**Objective**.
Reproduce every line of the following material verbatim, without any changes.

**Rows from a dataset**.
•••
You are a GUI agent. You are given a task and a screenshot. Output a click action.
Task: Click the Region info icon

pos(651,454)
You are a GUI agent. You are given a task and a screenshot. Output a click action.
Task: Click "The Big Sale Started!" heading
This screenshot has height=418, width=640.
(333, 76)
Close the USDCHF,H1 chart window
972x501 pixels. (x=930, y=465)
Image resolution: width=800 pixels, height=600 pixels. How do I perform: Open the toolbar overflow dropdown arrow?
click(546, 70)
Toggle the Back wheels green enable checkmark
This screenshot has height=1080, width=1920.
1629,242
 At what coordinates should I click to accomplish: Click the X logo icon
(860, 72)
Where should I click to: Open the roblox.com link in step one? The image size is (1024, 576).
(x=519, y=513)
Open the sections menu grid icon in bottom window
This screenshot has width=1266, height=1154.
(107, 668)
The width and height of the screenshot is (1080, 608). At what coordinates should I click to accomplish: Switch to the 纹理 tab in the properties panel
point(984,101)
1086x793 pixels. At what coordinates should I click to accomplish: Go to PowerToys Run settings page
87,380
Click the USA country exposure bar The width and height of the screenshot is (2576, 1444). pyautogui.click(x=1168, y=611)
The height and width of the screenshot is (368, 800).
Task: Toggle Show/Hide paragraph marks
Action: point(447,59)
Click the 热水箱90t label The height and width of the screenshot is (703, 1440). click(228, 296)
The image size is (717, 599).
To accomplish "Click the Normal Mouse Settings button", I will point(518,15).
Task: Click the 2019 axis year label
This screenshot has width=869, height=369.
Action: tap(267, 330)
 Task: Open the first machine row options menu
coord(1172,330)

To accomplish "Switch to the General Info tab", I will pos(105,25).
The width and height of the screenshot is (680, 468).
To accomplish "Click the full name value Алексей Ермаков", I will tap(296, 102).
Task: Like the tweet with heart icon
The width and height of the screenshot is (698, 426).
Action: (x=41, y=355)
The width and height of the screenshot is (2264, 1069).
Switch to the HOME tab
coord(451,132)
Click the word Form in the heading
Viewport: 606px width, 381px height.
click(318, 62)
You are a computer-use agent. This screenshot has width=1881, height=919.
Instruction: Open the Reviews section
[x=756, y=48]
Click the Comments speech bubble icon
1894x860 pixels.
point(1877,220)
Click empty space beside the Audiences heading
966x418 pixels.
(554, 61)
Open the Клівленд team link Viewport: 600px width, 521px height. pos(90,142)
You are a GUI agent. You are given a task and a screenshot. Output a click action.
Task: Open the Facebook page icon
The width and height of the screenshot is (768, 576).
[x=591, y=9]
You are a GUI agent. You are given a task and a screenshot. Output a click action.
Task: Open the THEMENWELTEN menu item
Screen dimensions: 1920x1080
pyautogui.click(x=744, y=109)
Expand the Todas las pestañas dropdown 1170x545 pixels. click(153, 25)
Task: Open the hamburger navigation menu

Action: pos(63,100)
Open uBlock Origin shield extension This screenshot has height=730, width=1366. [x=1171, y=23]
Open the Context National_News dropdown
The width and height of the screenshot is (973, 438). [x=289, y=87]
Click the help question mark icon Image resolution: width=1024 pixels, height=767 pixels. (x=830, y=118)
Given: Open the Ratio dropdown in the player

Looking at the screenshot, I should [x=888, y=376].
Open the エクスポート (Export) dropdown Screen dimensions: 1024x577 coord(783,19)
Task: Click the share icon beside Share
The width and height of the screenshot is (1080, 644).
•••
**Problem solution**.
You are a GUI agent. You are given a task and a screenshot. Output a click action.
Task: Click the Region info icon

pos(651,454)
You are a GUI agent. You are given a task and a screenshot. Output a click action.
Task: Click "The Big Sale Started!" heading
This screenshot has height=418, width=640.
(333, 76)
Close the USDCHF,H1 chart window
972x501 pixels. (x=930, y=465)
Image resolution: width=800 pixels, height=600 pixels. How do I perform: Open the toolbar overflow dropdown arrow?
click(546, 70)
Toggle the Back wheels green enable checkmark
This screenshot has height=1080, width=1920.
1629,242
 At what coordinates should I click to accomplish: Click the X logo icon
(860, 72)
Where should I click to: Open the roblox.com link in step one? The image size is (1024, 576).
(x=519, y=513)
Open the sections menu grid icon in bottom window
This screenshot has width=1266, height=1154.
(107, 668)
The width and height of the screenshot is (1080, 608). At what coordinates should I click to accomplish: Switch to the 纹理 tab in the properties panel
point(984,101)
1086x793 pixels. At what coordinates should I click to accomplish: Go to PowerToys Run settings page
87,380
Click the USA country exposure bar The width and height of the screenshot is (2576, 1444). pyautogui.click(x=1168, y=611)
The height and width of the screenshot is (368, 800).
Task: Toggle Show/Hide paragraph marks
Action: point(447,59)
Click the 热水箱90t label The height and width of the screenshot is (703, 1440). click(228, 296)
The image size is (717, 599).
To accomplish "Click the Normal Mouse Settings button", I will point(518,15).
Task: Click the 2019 axis year label
This screenshot has width=869, height=369.
Action: tap(267, 330)
 Task: Open the first machine row options menu
coord(1172,330)

To accomplish "Switch to the General Info tab", I will pos(105,25).
The width and height of the screenshot is (680, 468).
To accomplish "Click the full name value Алексей Ермаков", I will tap(296, 102).
Task: Like the tweet with heart icon
The width and height of the screenshot is (698, 426).
Action: (x=41, y=355)
The width and height of the screenshot is (2264, 1069).
Switch to the HOME tab
coord(451,132)
Click the word Form in the heading
Viewport: 606px width, 381px height.
click(318, 62)
You are a computer-use agent. This screenshot has width=1881, height=919.
Instruction: Open the Reviews section
[x=756, y=48]
Click the Comments speech bubble icon
1894x860 pixels.
point(1877,220)
Click empty space beside the Audiences heading
966x418 pixels.
(554, 61)
Open the Клівленд team link Viewport: 600px width, 521px height. pos(90,142)
You are a GUI agent. You are given a task and a screenshot. Output a click action.
Task: Open the Facebook page icon
The width and height of the screenshot is (768, 576).
[x=591, y=9]
You are a GUI agent. You are given a task and a screenshot. Output a click action.
Task: Open the THEMENWELTEN menu item
Screen dimensions: 1920x1080
pyautogui.click(x=744, y=109)
Expand the Todas las pestañas dropdown 1170x545 pixels. click(153, 25)
Task: Open the hamburger navigation menu

Action: pos(63,100)
Open uBlock Origin shield extension This screenshot has height=730, width=1366. [x=1171, y=23]
Open the Context National_News dropdown
The width and height of the screenshot is (973, 438). [x=289, y=87]
Click the help question mark icon Image resolution: width=1024 pixels, height=767 pixels. (x=830, y=118)
Given: Open the Ratio dropdown in the player

Looking at the screenshot, I should [x=888, y=376].
Open the エクスポート (Export) dropdown Screen dimensions: 1024x577 coord(783,19)
Task: Click the share icon beside Share
The width and height of the screenshot is (1080, 644).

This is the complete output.